Written problem:
Reproduce verbatim the rows starting at the line that contains "Task: Toggle the light/dark theme switch" and continuing through the final row, omitting the pictures.

>> Start Data excerpts

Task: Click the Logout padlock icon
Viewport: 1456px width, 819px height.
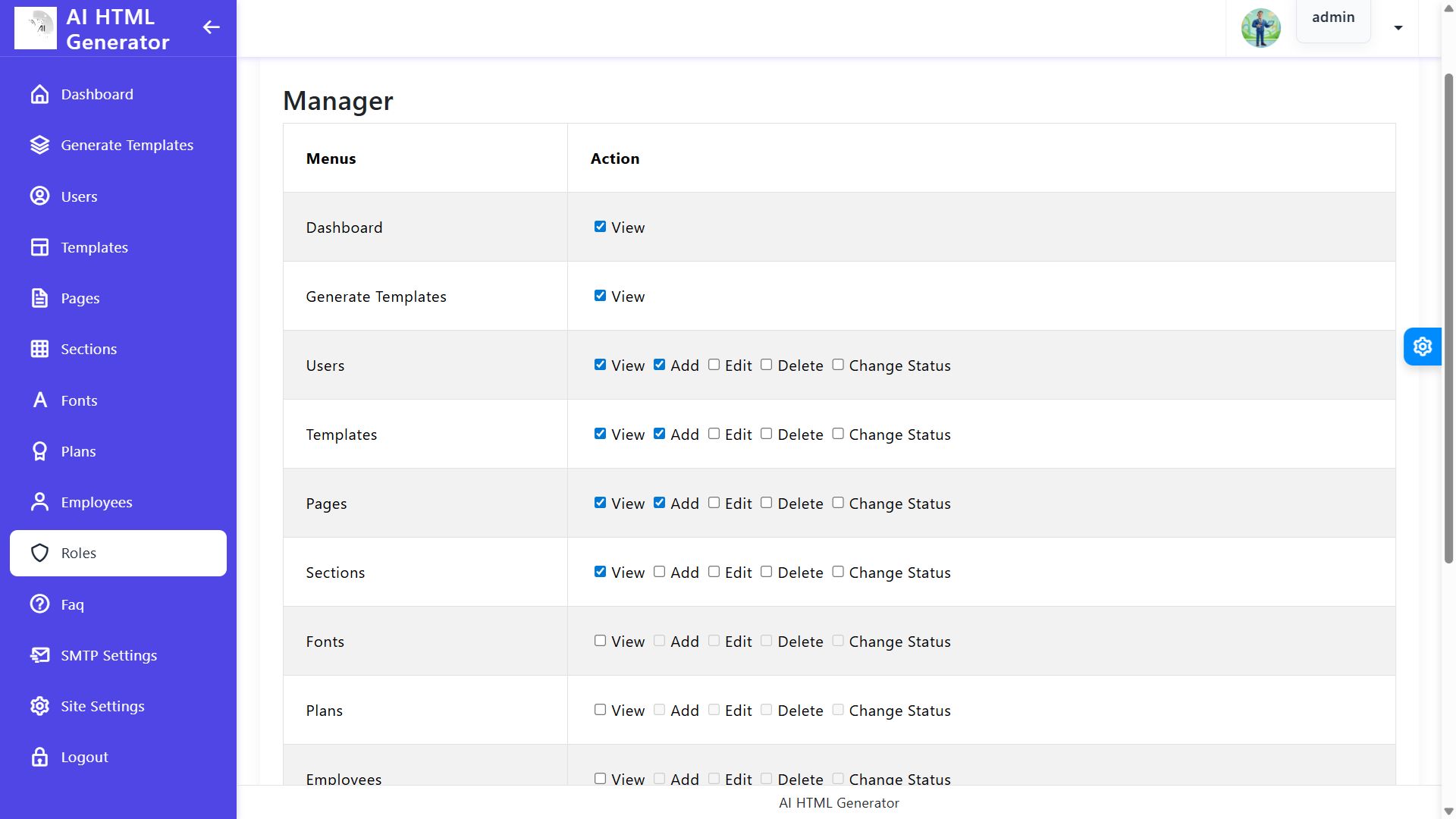Action: click(x=39, y=757)
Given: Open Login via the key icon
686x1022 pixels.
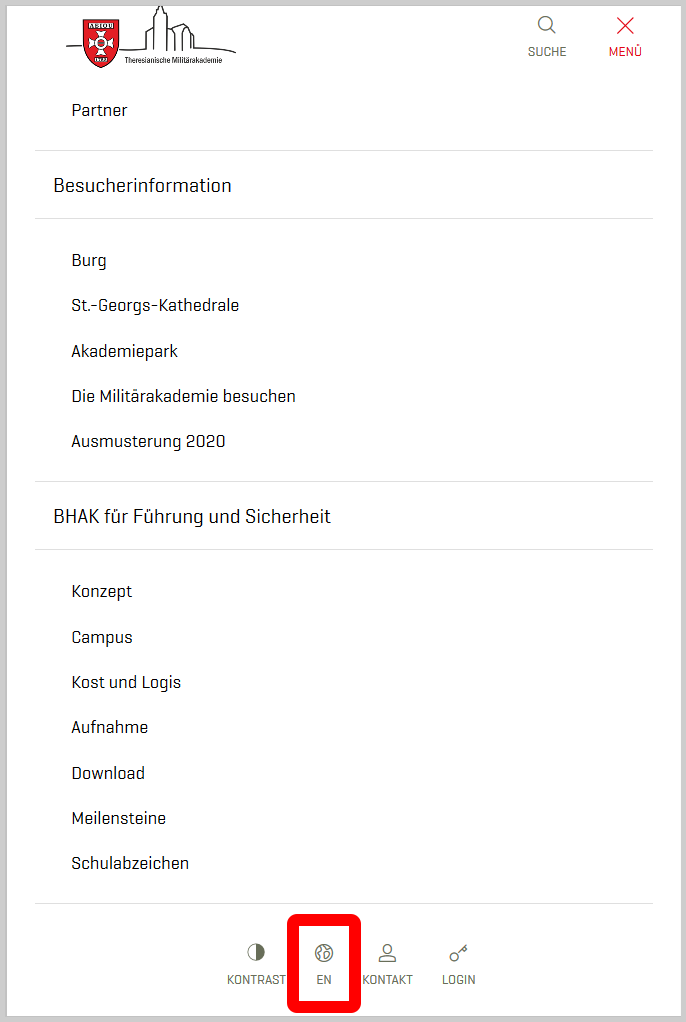Looking at the screenshot, I should pos(458,953).
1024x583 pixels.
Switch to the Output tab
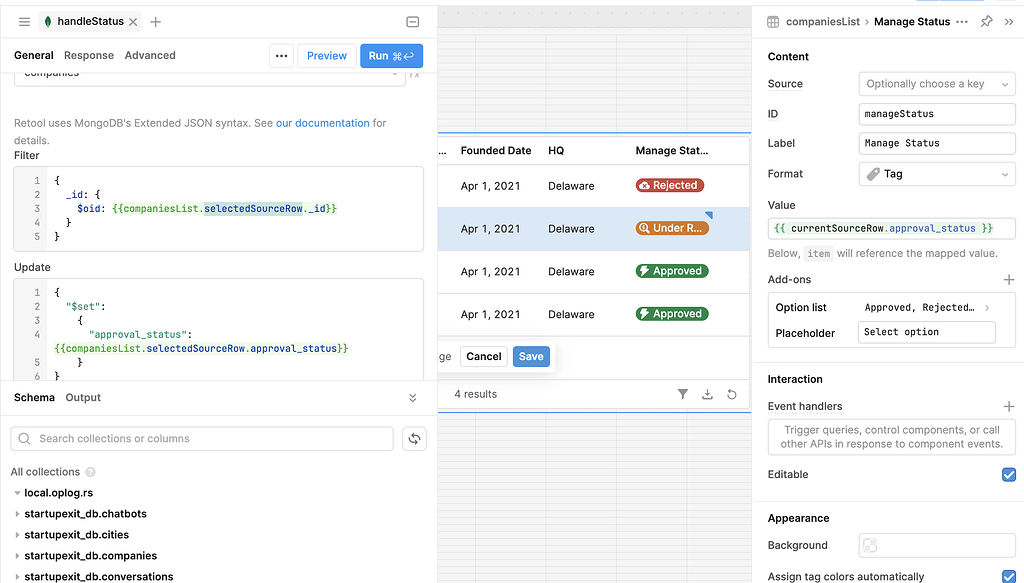point(82,397)
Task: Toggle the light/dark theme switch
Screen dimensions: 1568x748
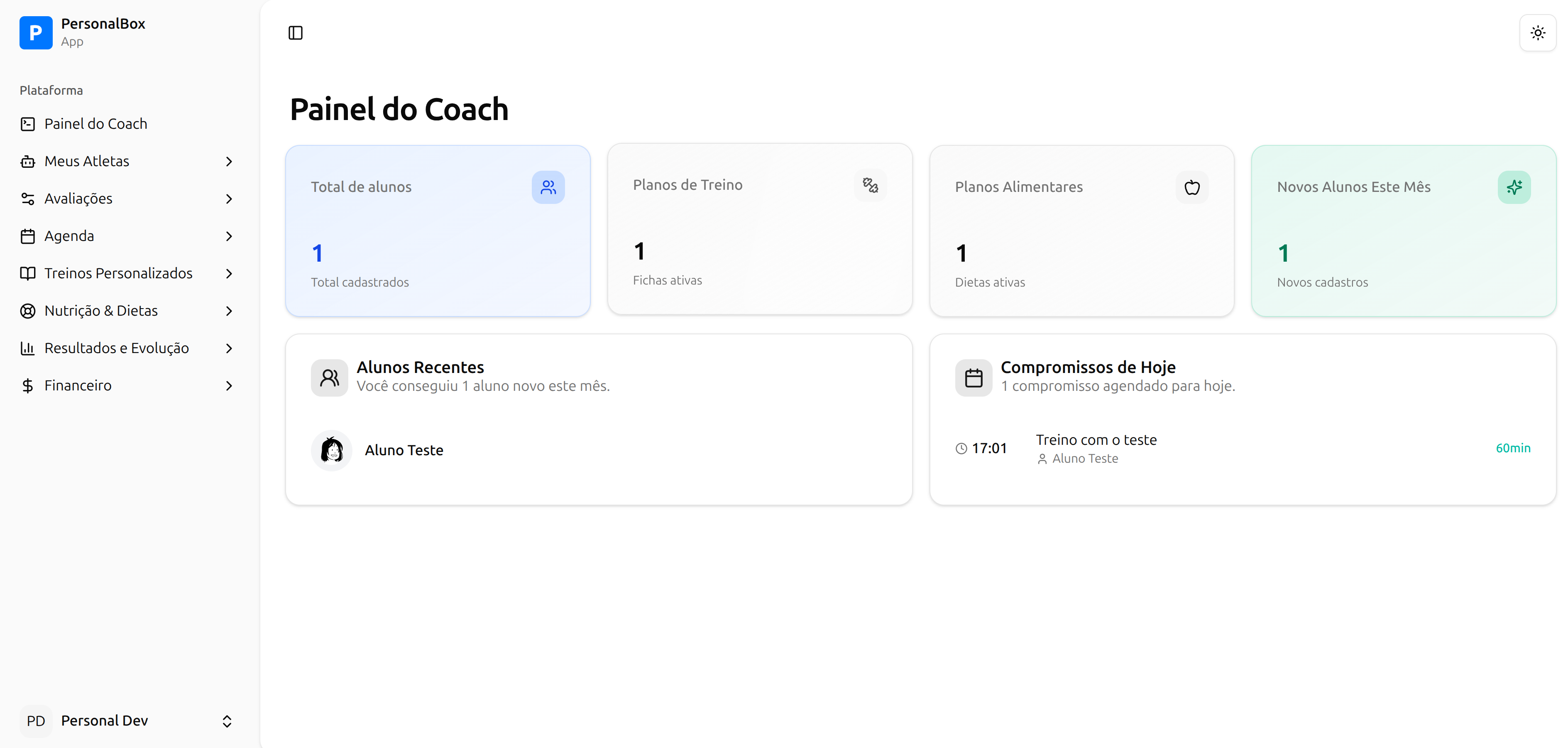Action: pos(1537,32)
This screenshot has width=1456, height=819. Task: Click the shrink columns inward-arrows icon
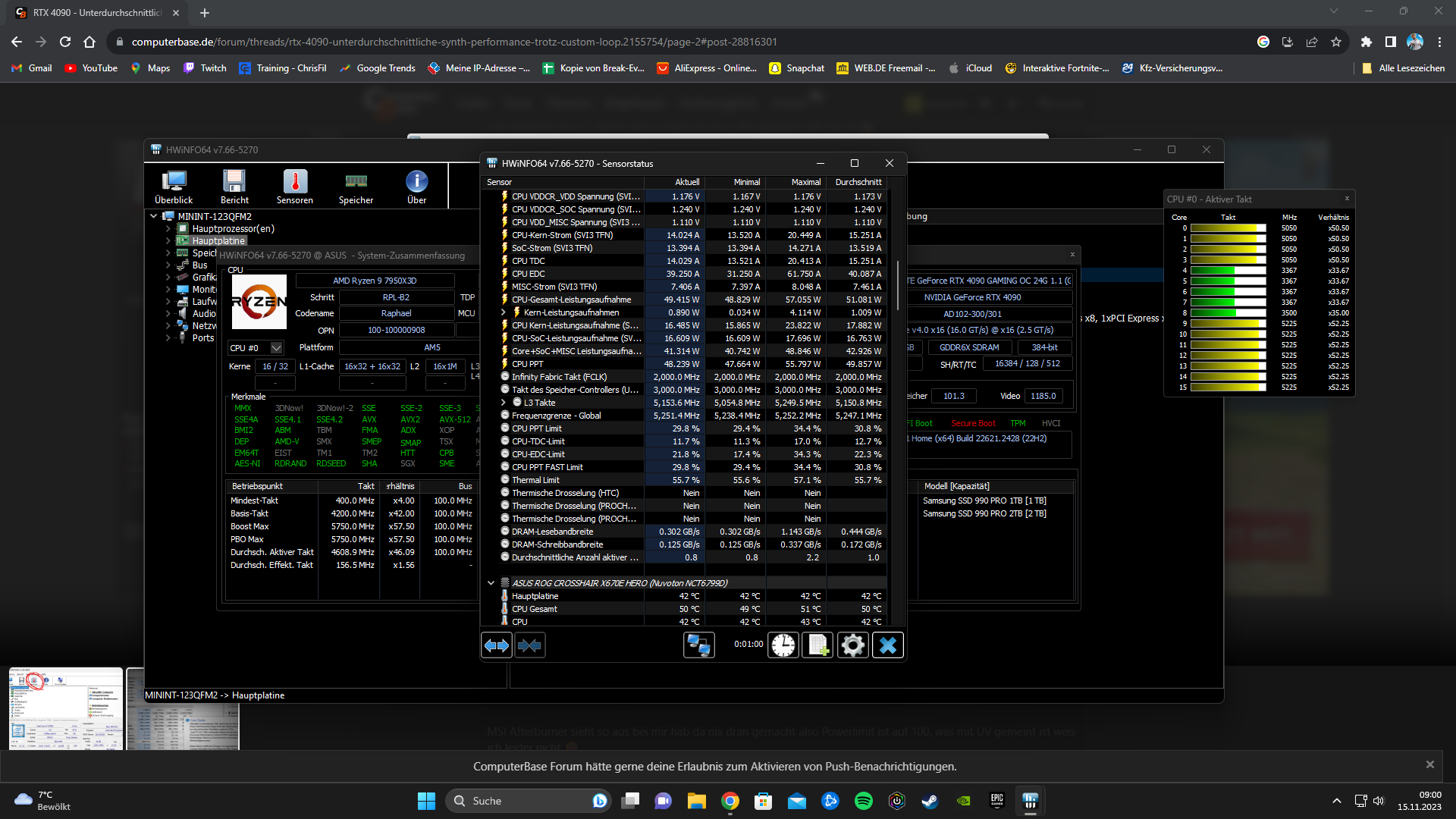[x=530, y=645]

>> End Data excerpts

Answer to this problem:
Task: Toggle the light/dark theme switch
Screen dimensions: 1568x748
Action: pos(1537,32)
This screenshot has width=1456, height=819. Task: Click the shrink columns inward-arrows icon
[x=530, y=645]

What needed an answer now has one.